Figure 24.3.  A schematic of the learning process of a self-organising map. A regular

array of initially random feature vectors is constructed. The feature vector for each real

data item is compared to the array and the most similar point in the map is found. This

closest matching vector in the map and its neighbours are adjusted to better match the data

item. The matching and adjustment is then repeated for all the other data items before a

new cycle considers all the data points again.

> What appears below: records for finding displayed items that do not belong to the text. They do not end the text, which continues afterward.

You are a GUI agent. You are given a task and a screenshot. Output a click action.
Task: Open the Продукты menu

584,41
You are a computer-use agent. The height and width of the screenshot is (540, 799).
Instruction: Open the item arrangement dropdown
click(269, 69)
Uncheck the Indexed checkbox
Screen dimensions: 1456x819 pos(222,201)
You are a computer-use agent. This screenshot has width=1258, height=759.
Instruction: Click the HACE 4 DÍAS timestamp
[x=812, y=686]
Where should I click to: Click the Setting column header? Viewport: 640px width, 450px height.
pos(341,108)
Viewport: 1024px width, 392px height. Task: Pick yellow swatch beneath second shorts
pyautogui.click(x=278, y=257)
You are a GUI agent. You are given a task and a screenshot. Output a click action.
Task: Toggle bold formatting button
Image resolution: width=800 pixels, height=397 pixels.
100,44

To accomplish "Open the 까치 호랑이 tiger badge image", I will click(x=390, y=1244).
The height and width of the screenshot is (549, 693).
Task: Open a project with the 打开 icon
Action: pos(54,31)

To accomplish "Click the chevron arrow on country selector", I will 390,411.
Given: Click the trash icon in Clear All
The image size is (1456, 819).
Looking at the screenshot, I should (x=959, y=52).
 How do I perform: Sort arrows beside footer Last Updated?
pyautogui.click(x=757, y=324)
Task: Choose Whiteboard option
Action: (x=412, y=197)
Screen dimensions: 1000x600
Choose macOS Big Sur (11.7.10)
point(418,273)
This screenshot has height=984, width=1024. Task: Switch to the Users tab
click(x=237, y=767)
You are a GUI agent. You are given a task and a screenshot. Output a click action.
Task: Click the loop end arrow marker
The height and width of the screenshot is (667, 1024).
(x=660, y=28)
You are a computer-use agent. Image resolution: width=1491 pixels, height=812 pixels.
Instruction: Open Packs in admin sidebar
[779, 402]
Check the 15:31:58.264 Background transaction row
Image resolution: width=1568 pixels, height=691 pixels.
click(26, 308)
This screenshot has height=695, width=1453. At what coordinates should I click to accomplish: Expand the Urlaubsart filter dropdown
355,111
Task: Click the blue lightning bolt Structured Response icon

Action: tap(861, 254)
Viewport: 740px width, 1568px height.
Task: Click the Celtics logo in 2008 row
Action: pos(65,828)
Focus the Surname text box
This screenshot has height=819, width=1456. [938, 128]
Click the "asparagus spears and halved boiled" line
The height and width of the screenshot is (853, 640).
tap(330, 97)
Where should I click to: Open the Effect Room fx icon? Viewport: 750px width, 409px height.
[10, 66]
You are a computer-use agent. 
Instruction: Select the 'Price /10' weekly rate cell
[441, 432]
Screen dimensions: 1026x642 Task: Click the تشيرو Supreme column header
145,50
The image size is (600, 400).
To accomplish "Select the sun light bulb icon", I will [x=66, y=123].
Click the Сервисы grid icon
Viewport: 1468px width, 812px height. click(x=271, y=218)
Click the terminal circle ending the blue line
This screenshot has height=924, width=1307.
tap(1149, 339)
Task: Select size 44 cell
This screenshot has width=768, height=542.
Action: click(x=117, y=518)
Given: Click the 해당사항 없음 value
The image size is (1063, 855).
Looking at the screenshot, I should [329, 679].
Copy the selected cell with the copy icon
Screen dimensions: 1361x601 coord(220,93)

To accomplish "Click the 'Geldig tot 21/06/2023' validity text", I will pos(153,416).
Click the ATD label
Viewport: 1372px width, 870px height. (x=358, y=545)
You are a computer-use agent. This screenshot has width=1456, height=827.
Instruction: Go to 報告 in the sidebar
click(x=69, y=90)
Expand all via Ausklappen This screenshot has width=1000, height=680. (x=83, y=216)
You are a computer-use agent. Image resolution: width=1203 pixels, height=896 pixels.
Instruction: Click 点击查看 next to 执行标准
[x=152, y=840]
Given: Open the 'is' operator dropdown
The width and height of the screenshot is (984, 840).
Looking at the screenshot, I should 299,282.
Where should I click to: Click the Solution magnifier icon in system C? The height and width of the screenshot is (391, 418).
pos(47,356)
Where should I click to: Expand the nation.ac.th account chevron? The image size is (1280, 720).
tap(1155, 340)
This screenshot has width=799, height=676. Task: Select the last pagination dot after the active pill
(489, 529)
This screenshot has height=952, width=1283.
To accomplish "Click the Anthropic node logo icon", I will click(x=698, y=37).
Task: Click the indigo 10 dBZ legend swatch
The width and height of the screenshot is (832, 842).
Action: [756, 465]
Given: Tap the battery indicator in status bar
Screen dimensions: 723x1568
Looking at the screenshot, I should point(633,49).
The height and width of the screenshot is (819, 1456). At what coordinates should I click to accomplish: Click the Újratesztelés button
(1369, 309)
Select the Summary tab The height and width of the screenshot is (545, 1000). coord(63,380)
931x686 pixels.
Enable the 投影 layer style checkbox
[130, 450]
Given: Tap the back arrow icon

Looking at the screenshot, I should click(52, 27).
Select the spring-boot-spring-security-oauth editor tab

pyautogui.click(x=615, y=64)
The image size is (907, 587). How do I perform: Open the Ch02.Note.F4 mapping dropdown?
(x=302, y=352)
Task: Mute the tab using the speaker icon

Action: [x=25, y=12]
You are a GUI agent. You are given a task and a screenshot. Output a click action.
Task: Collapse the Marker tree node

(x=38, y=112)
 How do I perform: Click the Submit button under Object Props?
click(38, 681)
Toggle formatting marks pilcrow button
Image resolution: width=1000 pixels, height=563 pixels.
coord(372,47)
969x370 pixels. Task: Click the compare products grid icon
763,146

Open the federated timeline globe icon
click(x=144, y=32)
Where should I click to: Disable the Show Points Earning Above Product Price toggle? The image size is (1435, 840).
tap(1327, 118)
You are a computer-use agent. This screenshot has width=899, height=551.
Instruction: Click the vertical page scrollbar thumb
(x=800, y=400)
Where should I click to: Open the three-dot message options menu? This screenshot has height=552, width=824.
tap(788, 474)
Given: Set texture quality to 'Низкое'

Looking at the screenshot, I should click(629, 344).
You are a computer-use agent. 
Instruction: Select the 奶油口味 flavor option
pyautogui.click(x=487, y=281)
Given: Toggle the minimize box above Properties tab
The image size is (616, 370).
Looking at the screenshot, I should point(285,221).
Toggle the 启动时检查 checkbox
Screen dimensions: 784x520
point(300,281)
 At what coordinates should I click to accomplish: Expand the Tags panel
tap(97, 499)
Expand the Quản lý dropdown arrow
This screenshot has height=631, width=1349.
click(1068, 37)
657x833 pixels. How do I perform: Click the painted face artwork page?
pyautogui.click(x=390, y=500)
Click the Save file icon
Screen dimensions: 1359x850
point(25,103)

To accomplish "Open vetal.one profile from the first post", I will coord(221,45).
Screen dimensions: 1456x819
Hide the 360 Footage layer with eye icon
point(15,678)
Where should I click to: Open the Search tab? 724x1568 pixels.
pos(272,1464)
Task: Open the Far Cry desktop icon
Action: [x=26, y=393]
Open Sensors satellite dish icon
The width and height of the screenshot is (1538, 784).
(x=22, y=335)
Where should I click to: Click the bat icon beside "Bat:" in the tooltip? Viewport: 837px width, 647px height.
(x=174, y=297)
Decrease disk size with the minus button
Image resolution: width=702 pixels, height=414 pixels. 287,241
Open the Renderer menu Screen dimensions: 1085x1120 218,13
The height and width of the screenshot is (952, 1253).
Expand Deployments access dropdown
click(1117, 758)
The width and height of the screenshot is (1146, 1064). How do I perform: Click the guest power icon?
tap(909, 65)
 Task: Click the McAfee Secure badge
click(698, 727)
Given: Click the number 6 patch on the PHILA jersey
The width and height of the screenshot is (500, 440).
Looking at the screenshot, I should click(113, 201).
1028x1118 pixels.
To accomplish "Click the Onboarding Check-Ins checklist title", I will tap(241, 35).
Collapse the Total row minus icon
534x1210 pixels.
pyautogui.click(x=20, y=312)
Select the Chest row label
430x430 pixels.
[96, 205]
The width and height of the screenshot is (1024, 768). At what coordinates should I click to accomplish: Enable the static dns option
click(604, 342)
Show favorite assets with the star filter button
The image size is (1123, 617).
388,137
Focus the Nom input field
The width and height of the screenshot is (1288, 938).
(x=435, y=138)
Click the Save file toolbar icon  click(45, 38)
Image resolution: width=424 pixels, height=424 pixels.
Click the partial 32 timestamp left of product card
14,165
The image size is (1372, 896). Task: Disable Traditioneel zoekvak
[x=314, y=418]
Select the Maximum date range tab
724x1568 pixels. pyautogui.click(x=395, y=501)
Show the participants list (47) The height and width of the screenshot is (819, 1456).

The process continues for a large number of

cycles or to convergence.

The organisation process of the self-organising map occurs by repeatedly exposing the

input  data  to  the  map  of  nodes,  which  initially  have  random  similarities  to  the  data.  For

each input data point the single node on the grid that best matches is determined: how well

the  input  features  (e.g.  colour  vector)  match  the  features  stored  for  the  node.  This  best

node  is  then  pulled  closer  to  the  input  point  along  with  a  few  of  the  surrounding  grid

nodes,  so  that  the  feature  vectors  of  that  region  of  the  grid  more  closely  resemble  that

input. Different input points will pull different parts of the grid, in terms of feature vectors,

towards themselves and away from dissimilar points. After many rounds of adjustment to

the nodes, similar feature vectors will cluster together on the grid; similar input points will

map to nodes that are close on the grid. After sufficient iterations for the features of the

grid  nodes  to  stabilise  the  ‘learning’  process  stops.  To  help  with  this  stabilisation  the

strength  of  the  pull  from  the  inputs  on  the  grid  features  is  gradually  diminished,  so  that

towards the end of the process only minor adjustments are made. Any data point, even if

not seen before, may then be mapped onto the grid by finding the closest node. Naturally

for any given input there need not be an exact match on the grid, even for the values used

in  the  training  data;  the  grid  is  of  a  finite  size  and  nodes  may  represent  compromises

between competing data. Nevertheless, by finding a matching node, data may be mapped,

reducing dimensionality and allowing categorisation if the map is divided into regions.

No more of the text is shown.